Sin embargo hay mucho espacio para el amor, tanto romántico como familiar. El amor no correspondido, el afecto reclamado, y cómo estas exigencias pueden consumirnos y hasta impedirnos el seguir adelante. El pasado más como pesada cadena que aprendizaje. Un peso manifestado en el grosor de esa bruma que cierra la película, una bruma no natural, artificial dentro del verosímil mismo del film, pero simbólica de una memoria que busca claridad. Una declaración visual e incluso inteligente de una película que es un tira y afloje entre la comedia de enredos y la introspección.

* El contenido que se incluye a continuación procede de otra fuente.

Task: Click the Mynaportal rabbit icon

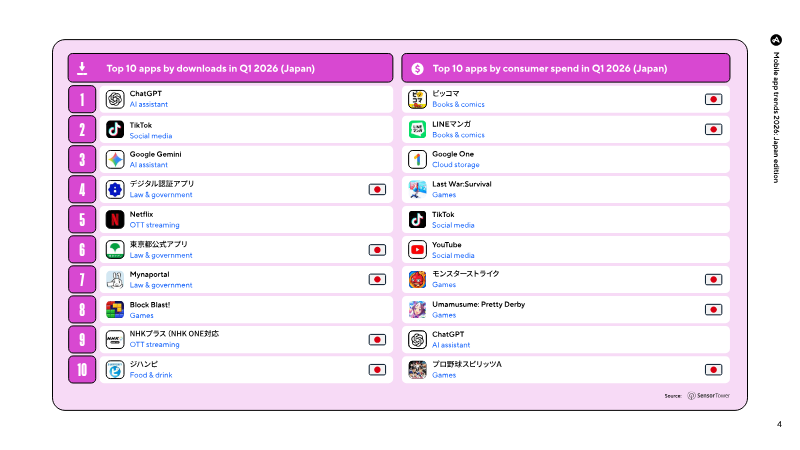Action: coord(115,280)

La propuesta visual es prolija, y Valeria Bruni Tedeschi sabe hacerse el suficiente espacio para que su oficio como directora no opaque su oficio como actriz. Su protagónico se sostiene con mucha dignidad, pero en materia calidad la interpretación de Valeria Golino, como su hermana, le da pelea, ya que ella tiene un personaje más complejo desde un punto de vista dramático en oposición a la complejidad más cómica del de Bruni Tedeschi. Una diferencia de registros que es sostenible por separado, pero plantea una mezcla un poco más exigente cuando ambas comparten escena.
Es allí donde uno nota más que la película tiene claro su tema, más no su tono. Una comedia puede tener momentos de drama y viceversa, pero cuando las cantidades son iguales, el esfuerzo por compatibilizar puede llegar a confundir y quitarle lustre al producto final.